◆ **Brano riportato**:
□ □ □ □
Roma, muore dopo essere rimasto legato per ore a un letto di contenzione

Il 28 novembre un ragazzo tunisino di 26 anni, Wissem ben Abdellatif, è morto nel reparto Spdc dell’ospedale San Camillo di Roma, dopo essere stato legato per ore, forse giorni, a un letto di contenzione.

Wissem ben Abdellatif era arrivato a Lampedusa a settembre 2021. Dopo essere stato trattenuto per dieci giorni su una nave quarantena davanti ad Augusta è stato trasferito nel Centro per il rimpatrio di Ponte Galeria a Roma. Lì per due volte è stato sottoposto a visita da uno psichiatra della Asl, che ha richiesto di approfondire la diagnosi. Per questo il 23 novembre Wissem è stato trasferito al pronto soccorso dell’ospedale Grassi e dopo altri due giorni ricoverato al Servizio Psichiatrico di Diagnosi e Cura del San Camillo.

Di cosa è morto Wissem ben Abdellatif? Questa domanda non ha ancora una risposta chiara.
Quello che sappiamo è che in ospedale è stato sicuramente legato a lungo. Il documento sanitario ufficiale dove è indicata la necessità di «contenere» il paziente perché «aggressivo» è del 25 novembre. Vengono annotati i controlli del 26 e del 27, ma non viene specificata la durata della contenzione e non vengono registrati gli orari di inizio e di fine del trattamento.

È quindi possibile ipotizzare che Wissem sia rimasto legato ininterrottamente, mani e piedi, per oltre 61 ore.

Torna alla mente la vicenda di Franco Mastrogiovanni, il maestro elementare ricoverato ad agosto 2009 nell’Spdc dell’ospedale San Luca di Vallo della Lucania, legato a un letto di contenzione per 87 ore, anche dopo il decesso.
□ □ □ □
◆ **Dati forniti**:

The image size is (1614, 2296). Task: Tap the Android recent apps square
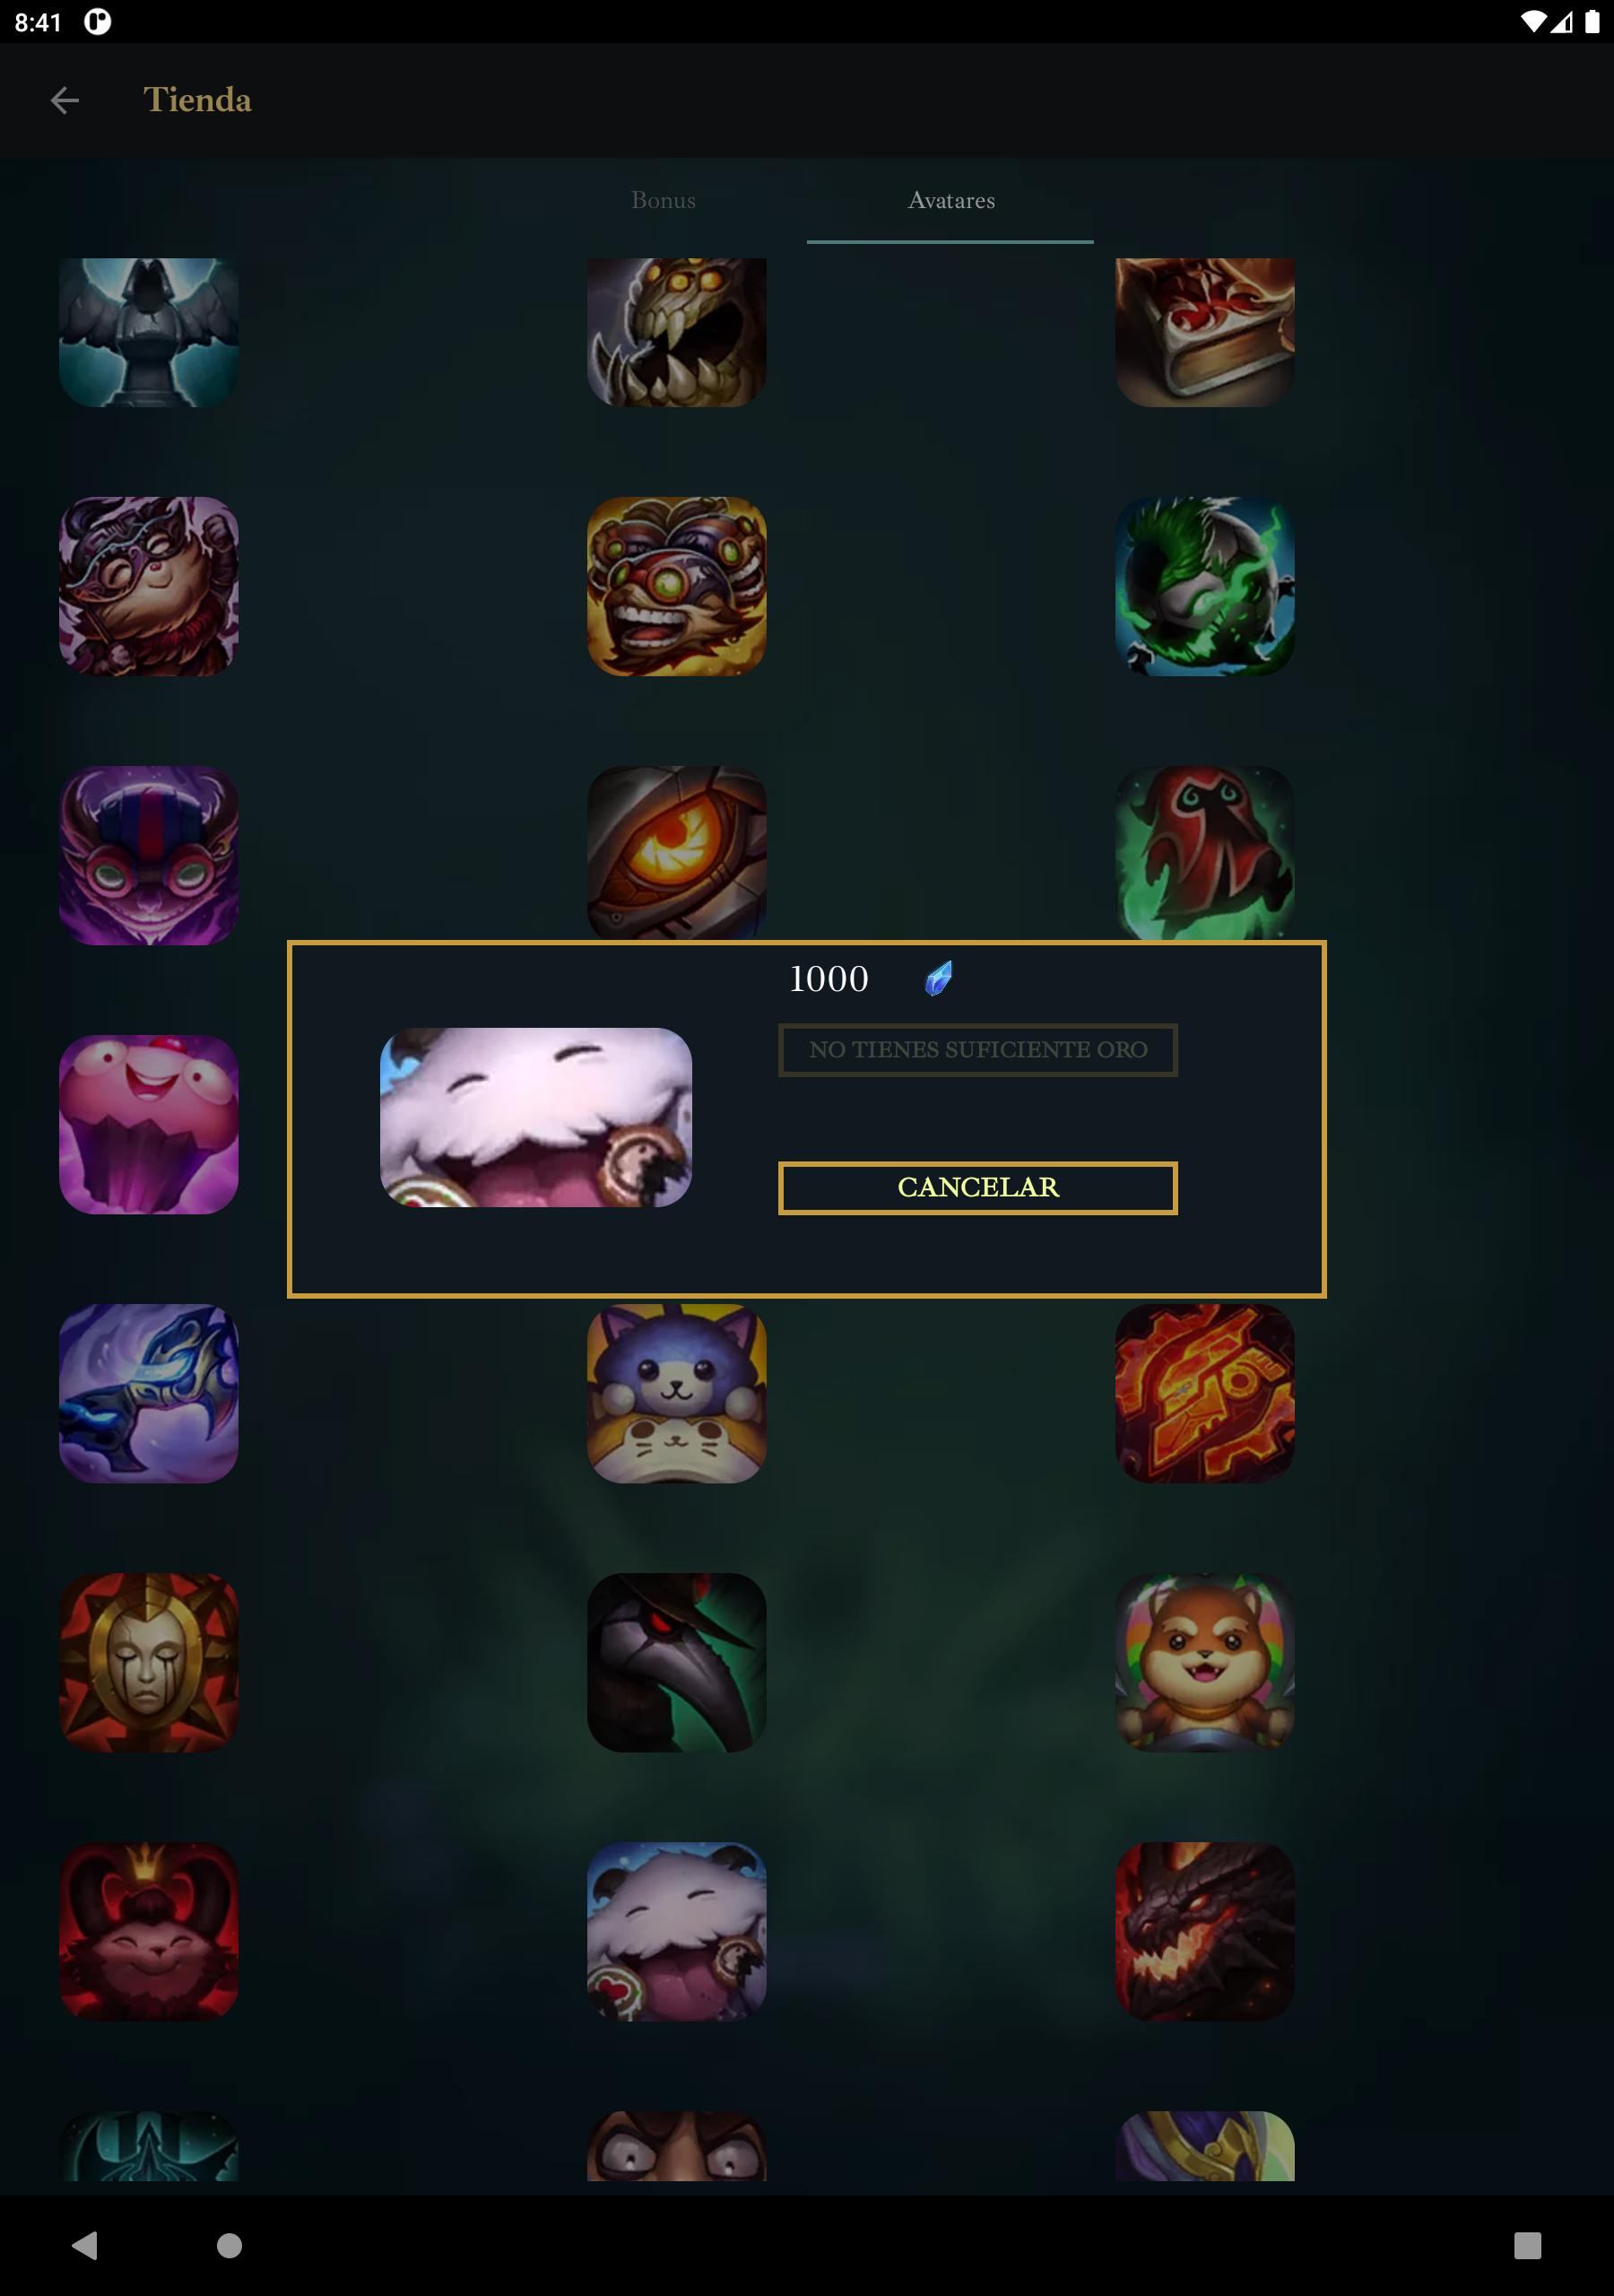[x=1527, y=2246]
□ □ □ □
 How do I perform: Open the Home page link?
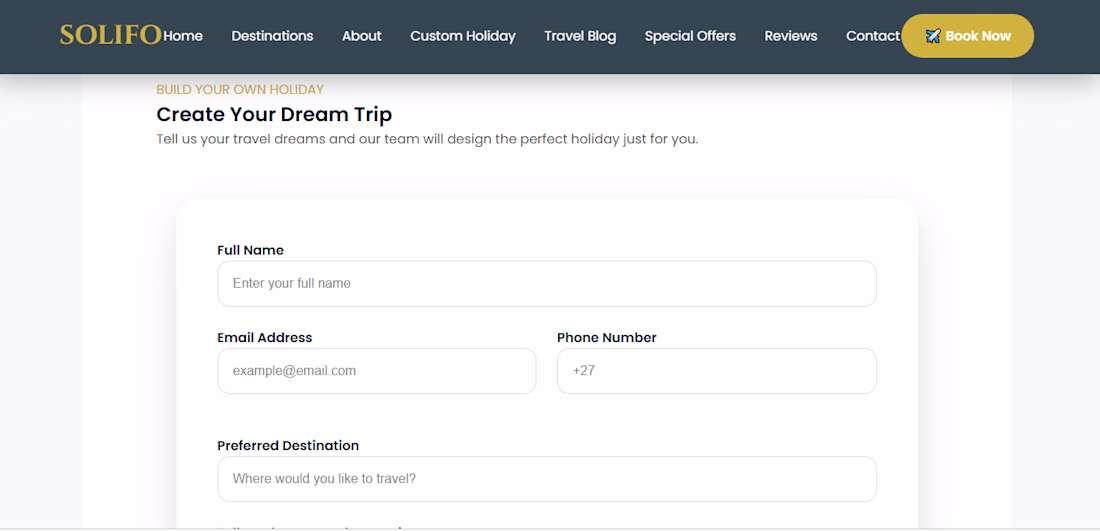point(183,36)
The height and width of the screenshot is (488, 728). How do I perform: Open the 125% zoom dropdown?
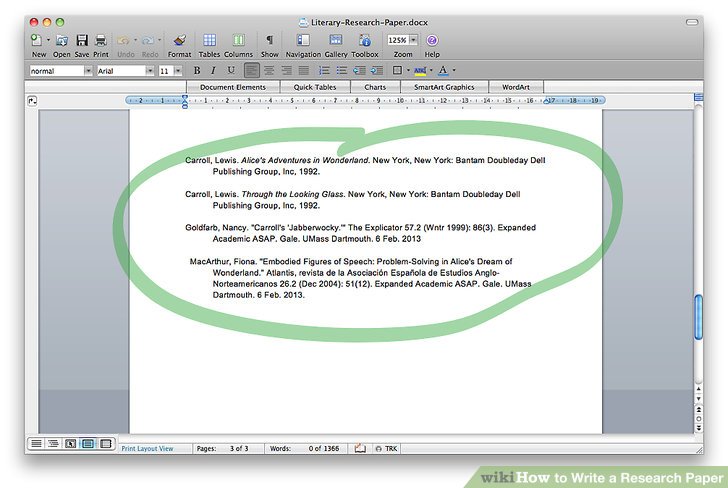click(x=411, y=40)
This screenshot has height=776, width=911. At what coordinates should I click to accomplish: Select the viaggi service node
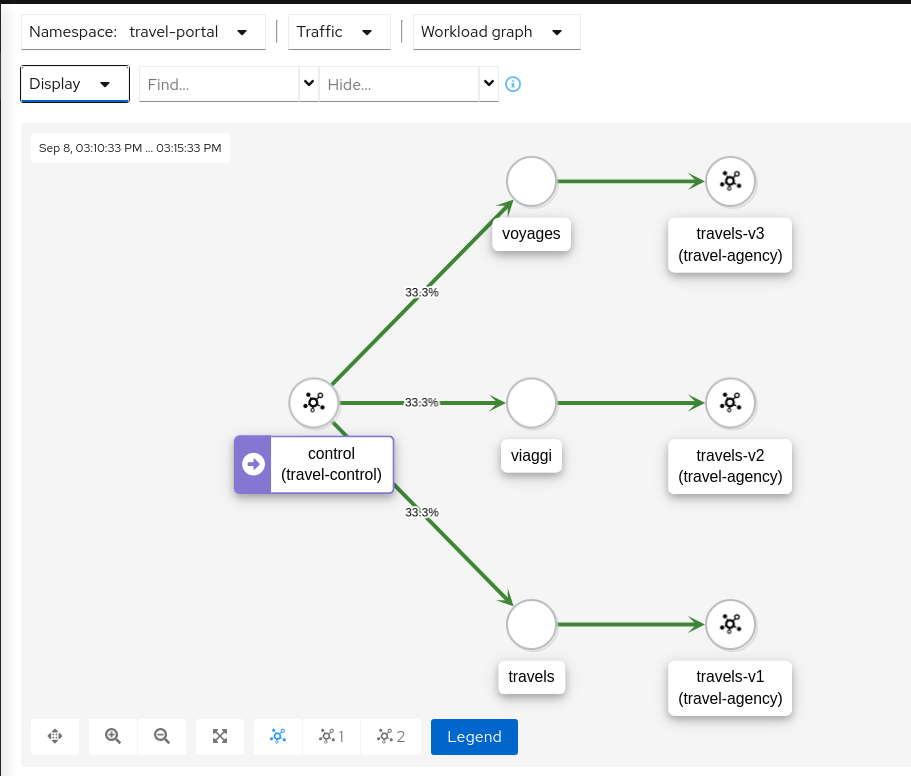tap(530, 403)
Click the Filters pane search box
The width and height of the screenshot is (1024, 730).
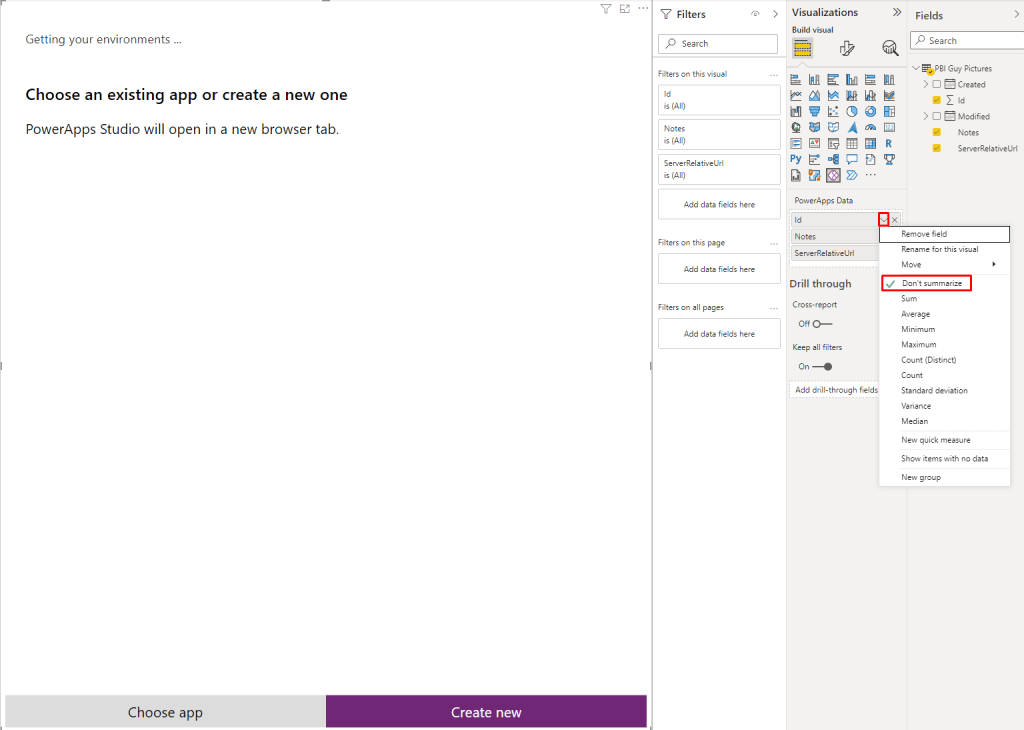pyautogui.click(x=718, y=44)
□ □ □ □
◆ **Compito 1**:
Per ciascuna delle affermazioni seguenti, indica se concorda con il brano sulla morte di Wissem ben Abdellatif rispondendo sì o no e citando fra virgolette le parole del brano che lo stabiliscono: (a) Wissem ben Abdellatif era arrivato a Lampedusa a settembre 2021; (b) il documento sanitario registra gli orari di inizio e di fine della contenzione; (c) Franco Mastrogiovanni rimase legato a un letto di contenzione per 61 ore.
◆ **Compito 2**:
Prosegui il brano sulla morte di Wissem ben Abdellatif a partire dalla frase su Franco Mastrogiovanni con cui si chiude.

◆ **Risposta attesa 1**:
(a) Sì: «Wissem ben Abdellatif era arrivato a Lampedusa a settembre 2021».
(b) No: «non vengono registrati gli orari di inizio e di fine del trattamento».
(c) No: «legato a un letto di contenzione per 87 ore, anche dopo il decesso».

◆ **Risposta attesa 2**:
O la storia di Elena Casetto, non ancora ventenne, che il 13 agosto del 2019 è morta carbonizzata nel reparto di psichiatria dell’ospedale Giovanni XXIII di Bergamo. Durante l’incendio della sua stanza Elena era legata al letto mani e piedi, la porta chiusa a chiave dall’esterno.

Sulla morte di Wissem ben Abdellatif occorre ora fare piena chiarezza e giustizia.

E, come chiesto da Luigi Manconi, sociologo e presidente dell’associazione A Buon Diritto, in un articolo su La Repubblica del 7 dicembre 2021, è giunto il momento di ascoltare quanto affermato già nel 2015 dal Comitato Nazionale di Bioetica. Ovvero che «la contenzione rappresenta in sé una violazione dei diritti fondamentali della persona. Il fatto che in situazioni del tutto eccezionali i sanitari possano ricorrere a giustificazioni per applicare la contenzione non toglie forza alla regola della non-contenzione e non modifica i fondamenti del discorso etico».

E di cominciare seriamente a fare a meno di legare le persone: l’esistenza di servizi che hanno scelto di non applicare la contenzione e il successo di programmi tesi a monitorare e ridurre questa pratica confermano questa indicazione. E’ arrivato il momento. Anzi, è anche già tardi.